Showing a Credential Relative to a Pseudonym
Using this option, U, who has obtained a credential C by OI on NI, and who is known under pseudonym NV to OV, proves possession of C to OV, while also proving that the pseudonym to which C was issued belongs to the same user as does NV. More precisely, the user proves that the same master secret key SU that is linked to NV is also linked to the credential C and the pseudonym (NI) the credential C is issued on.
This option is mandatory for U to convince OV of possession of several credentials. Without using the option, two users each possessing a different credential could each show their credential to OV and fool OV into believing that it talked to a single user possessing both credentials.

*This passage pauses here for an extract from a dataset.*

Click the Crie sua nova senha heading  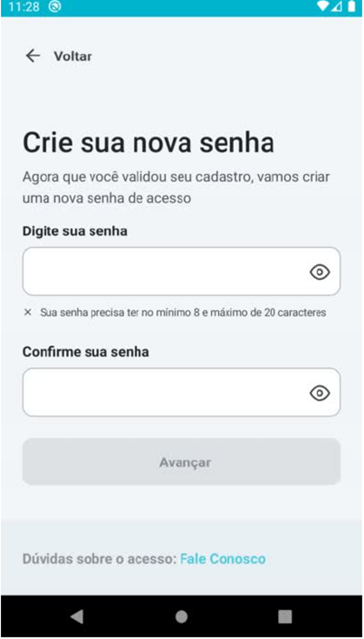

Furthermore, this option is also mandatory if showing of a credential is a precondition for a user to get another credential. The reason for this can be seen from the following example. Let us assume that U wants to obtain a credential from OVI; OVI, in order to issue such a credential, requires U to show a credential by OI. If U has such a credential, he first registers a pseudonym NVI with OVI, and then shows the credential by OI to OVI, upon which OVI considers the precondition to be satisfied and issues the new credential on NVI. If U has no such credential, he can try to collaborate with U’ (who does own the credential) by asking U’ to perform the second step (showing the credential by OVI). And indeed, if OVI does not require U to show the OI credential relative to a specific pseudonym, U will obtain the credential from OVI without fulfilling the precondition. By requiring the show of the OI credential relative to NVI, OVI enforces that the same user who showed the OI credential gets the new OVI credential.
Summary
Idemix implements a flexible user-controlled identity management system. Users have a master secret which is used in the protocols to securely establish pseudonyms with organisations; obtain signed credentials issued by the organisations; and show the credentials. The protocols do not leak any information on the identity of the user, as idemix implements “zero-knowledge protocols”. Note that an anonymous communication channel is required in order to protect the identity of the user at the communication layer.
Credential shows are unlinkable to each other and to the user’s pseudonym, even towards the issuing organisation. This allows for privacy enhancing identity management. Idemix implements optional accountability by requesting the user to provide a verifiable encryption of his pseudonym. Optionally, users may also prove ownership of several credentials.